For his senior year (2002–2003), Bonine transferred to the University of Nevada, Reno where he went 5–6 with a 5.84 ERA. Following graduation, the San Diego Padres drafted Bonine in the 23rd round; 671st overall. This time Bonine signed and was assigned to the Single-A Eugene Emeralds.

==Professional career==
===San Diego Padres===
Bonine made 31 appearances with Eugene in a relief role, going 1–2 with a 3.78 ERA and 12 saves. At the end of the season, Bonine was named to the Northwest League's All-Star team. For 2004, the Padres sent Bonine to the Single-A Fort Wayne Wizards, where he posted a 1.98 ERA over five starts before being promoted to the Single-A Lake Elsinore Storm. There he started 21 games with mixed results: a 5–10 record and an ERA over 5. Returning to the Storm for the 2005 season, Bonine went 5–6 with an ERA of 6.47, but pitched a gem in the post-season: a 4–1 win over the San Jose Giants in which he threw 81/3 innings.

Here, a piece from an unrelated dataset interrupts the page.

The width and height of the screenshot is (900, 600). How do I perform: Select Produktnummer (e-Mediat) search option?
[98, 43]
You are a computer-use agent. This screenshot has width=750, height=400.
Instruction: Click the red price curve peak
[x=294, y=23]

The Padres assigned Bonine to the Triple-A Portland Beavers, where he made one appearance. In December 2005, the Detroit Tigers selected Bonine in the Rule 5 draft and he was sent to the Single-A Lakeland Tigers.

===Detroit Tigers===
Bonine spent the 2006 season in Lakeland where he pitched both as starter and reliever. Over the course of 42 appearances he amassed a 4–5 record, plus one save, with an ERA of 3.90. Pleased, the Tigers promoted Bonine to the Double-A Erie SeaWolves for the 2007 season, where he posted a 14–5 record with a 3.90 ERA. His walks-per-9 innings average (1.34) led the Eastern League. For the 2008 season, the Tigers promoted Bonine to the Triple-A Toledo Mud Hens, where got off to a 9–2 start before being called up to the majors to replace struggling pitcher Dontrelle Willis and made his major league debut on June 14, 2008, against the Los Angeles Dodgers. The Tigers optioned Bonine back to Erie after a July 9, 2008, start against the Cleveland Indians.

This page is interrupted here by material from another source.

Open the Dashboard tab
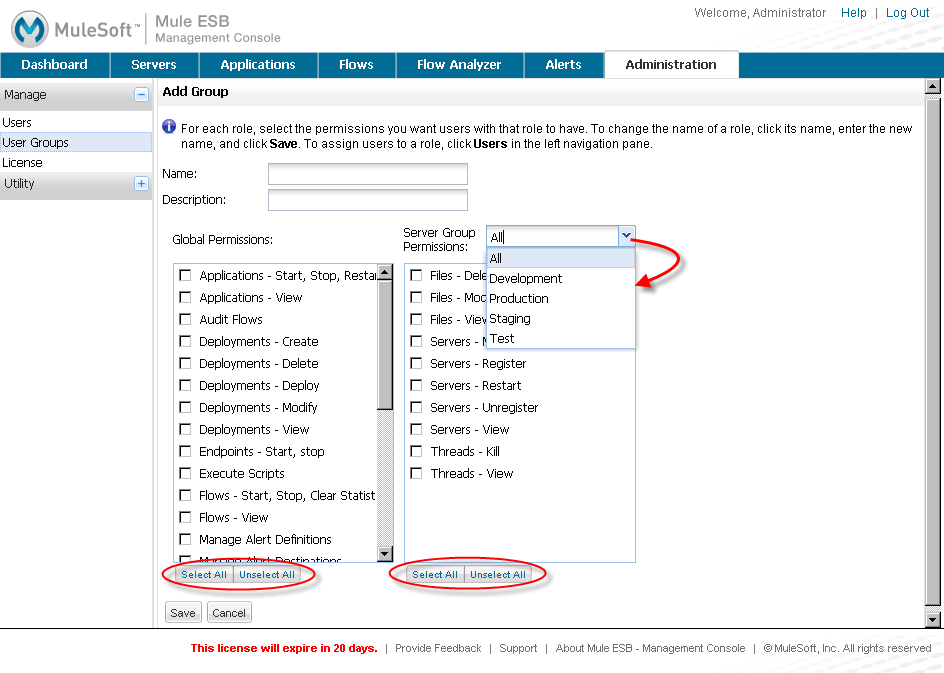Screen dimensions: 944x673 pos(54,65)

Bonine started the 2009 with the Tigers, but was sent down to Mud Hens on April 27 to make room for Joel Zumaya, who returned from the disabled list. In four appearances Bonine posted a 9.00 ERA but did not earn a decision. In Toledo Bonine got off to a strong start, recording a 1.88 ERA over his first four starts.

Bonine made 47 appearances (one start) for Detroit during the 2010 campaign, compiling a 4-1 record and 4.63 ERA with 26 strikeouts over 68 innings of work. On November 4, 2010, Bonine was removed from the 40-man roster and sent outright to Triple-A Toledo; he subsequently elected free agency.

===Philadelphia Phillies===
On November 12, 2010, Bonine signed a minor league contract with the Philadelphia Phillies organization. He made 11 starts (10 appearances) for the Triple-A Lehigh Valley IronPigs, registering a 3-4 record and 5.16 ERA with 44 strikeouts across 45 1/3 innings pitched. Bonine elected free agency following the season on November 2, 2012.

===Arizona Diamondbacks===
On November 6, 2012, Bonine signed a minor league contract with the Arizona Diamondbacks. He made four appearances (one start) for the Triple-A Reno Aces, recording a 6.30 ERA with six strikeouts over 10 innings of work. Bonine was released by the Diamondbacks organization on April 20, 2013.

===San Diego Padres (second stint)===
On April 20, 2013, Bonine signed a minor league contract with the San Diego Padres organization. Bonine began developing a knuckleball in an attempt to make it back to the major leagues. In his time with the organization, he appeared for the rookie-level Arizona League Padres, Double-A San Antonio Missions, and Triple-A Tucson Padres. Bonine elected free agency following the season on November 4.